На что они жили, для меня оставалось загадкой. Питались не иначе как маковой росой, – может быть, и в буквальном смысле. Упоминались какие-то переводы, халтуры, порой для экзотических работодателей – например, для канцелярии митрополита Ленинградского, Новгородского и Ладожского. Возникали и исчезали книжные кирпичи тамиздата. Было одно впечатляющее приобретение: семнадцатитомный академический Пушкин в переплёте абрикосового цвета, откуда Германцев извлекал немало занимательных шарад.
– Как бы ты заполнил многоточие в этом незаконченном рассуждении Пушкина (правда, на французском, но вот оно в переводе): «Почти
– Давай-ка попробуем: «...два соблазна. Первый – это благословение любой власти, и второй, – взамен справедливости, – загробное вознаграждение. В каждом из них имеется нечто такое же отвратительное, как атеизм, отвергаемый человеком». Так годится?
– Ну, ты даёшь, Деметр. Чтоб религия предлагала соблазны... Это уже слишком!
– Для Пушкина ничего не слишком. Разве «Рыцарь бедный» не о соблазне? И – не о вознаграждении?
ДЕЛО ГЕРМАНЦЕВА
Если свадьба Германа была сыграна при единственном свидетеле (он же – посажённый отец), то день рождения вскоре после «нояпьских праздников» показал его не вмещаемую ни в какие стены и двери популярность. Я пришёл в назначенное время, застал самого и его Муму, ещё двух или трёх из бывших, не желавших уходить в отставку поклонниц, Костю А. и Лёню Е., только что вернувшегося из «мест не столь отдалённых». Костя недолюбливал меня «по бродской части», а я не особо жаловал Лёню. Но жалел.

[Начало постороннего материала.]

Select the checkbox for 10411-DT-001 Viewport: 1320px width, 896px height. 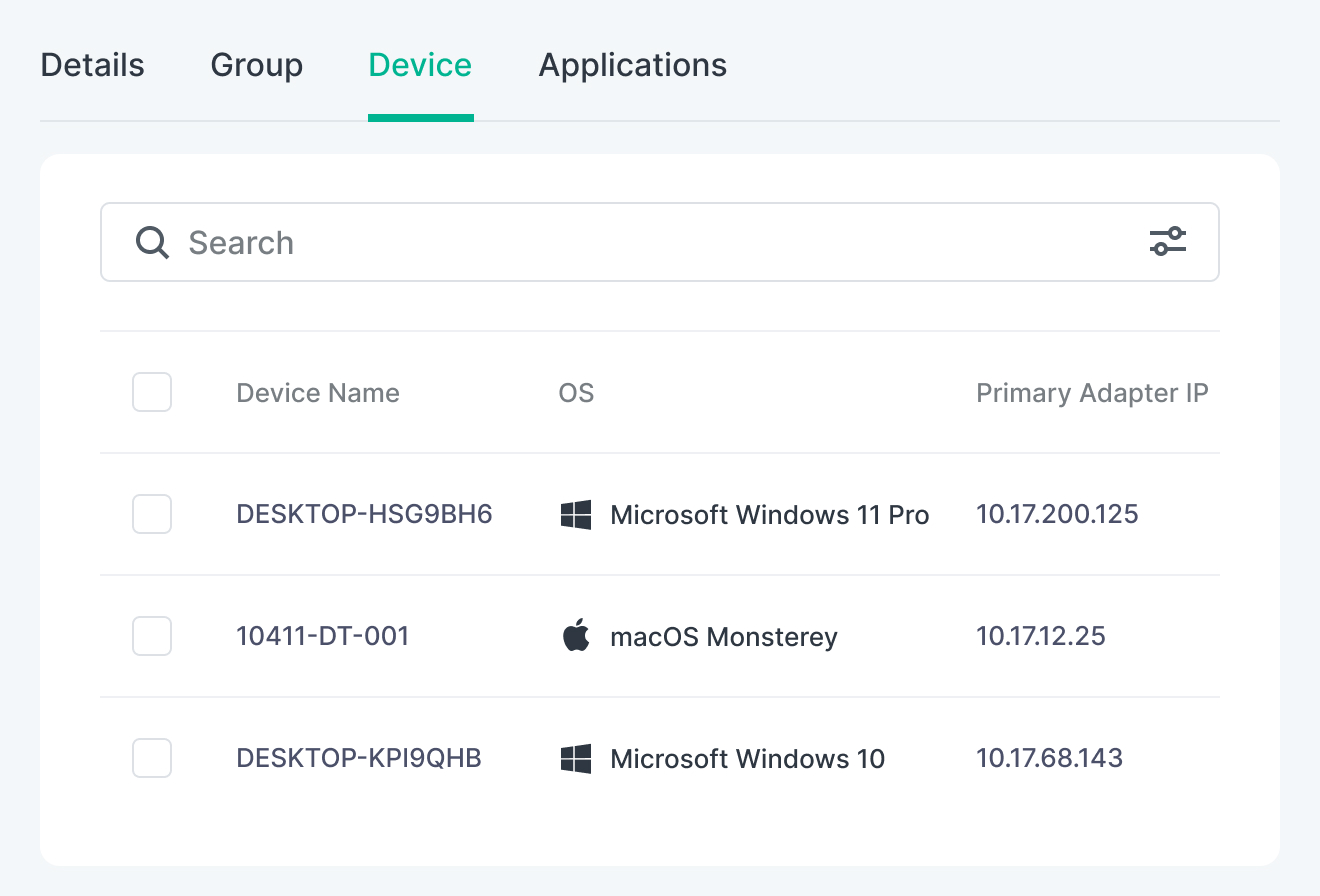[152, 636]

Видел я его у Германцева ранее, не в полуподвале, а ещё в подземелье, в ломке, когда он готов был осколком стекла расписать либо физиономию аптекарши, либо свои запястья – всего лишь за таблетку кодеина. Я пытался тогда его урезонить:
– Лёня, ты что? Успокойся, – сядем, выпьем... Поговорим!

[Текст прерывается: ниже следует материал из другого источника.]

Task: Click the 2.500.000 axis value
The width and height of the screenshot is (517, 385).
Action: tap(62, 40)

– Нет, водка грязная, не могу...
– Это водка-то? Что же тогда чистое?
– Наслаждение. Знаешь, американские учёные вживили крысам датчики прямо в мозг, в нервный центр наслаждений. Так крысы подохли с голоду, – ничего не жрали, только датчики эти дрочили. Во!
– Лёня, разве ж ты крыса? Ты же человек, вспомни!
Год назад понесло этого Лёню в Москву, там оказался у диссидентов. Взялся передать самиздат от Юрия Галанскова кому-то ещё, и его повязали. При аресте сунули в карман пятнадцать долларов, и за эти доллары припаяли полтора года лагерей. Срок небольшой (особенно по сравнению с Галансковым, который из лагеря не вернулся), а опыт богатый. Теперь вот Лёня пел со слезой «Позабыт, позаброшен».
Между тем гостей всё прибывало, от дыма (только ли табачного?) открыли окно, и гости прямо со двора запрыгали в комнату вместе с влажным островным холодом.
– Деметр, вот твой рьяный поклонник. Знакомьтесь.
– Очень рад видеть столь выдающегося поэта. Извините, между прочим, у меня грибок на пальцах. Но это ничего...
– Какой грибок?
– Ну, как на ногах бывает. А у меня аж на руки перекинулся.
При этом он пожимал мне руку. Подавал её другим гостям.
– А вот питерский всевед Алексей Сорокин. Знает каждый дом в городе.
Это «лицо бреющегося англичанина», как писали (не о нём, конечно) Ильф и Петров, мне уже доводилось видеть где-то. Пожимаю ещё одну руку. Все вены на ней, даже на пальцах, исколоты, воспалены. Каморка словно раздвигается, в неё входит улица с туманными фонарями, безликими прохожими... Выпить ещё, что ли? Но мой стакан уже опрокидывается в чей-то рот. И я медленно выплываю оттуда прямо в окно, как в рассказах у Миши Крайчика, писавшего то ли под Булгакова, то ли прямо под Гоголя, а скорей всего под общегосподствующий стиль самиздатских писателей.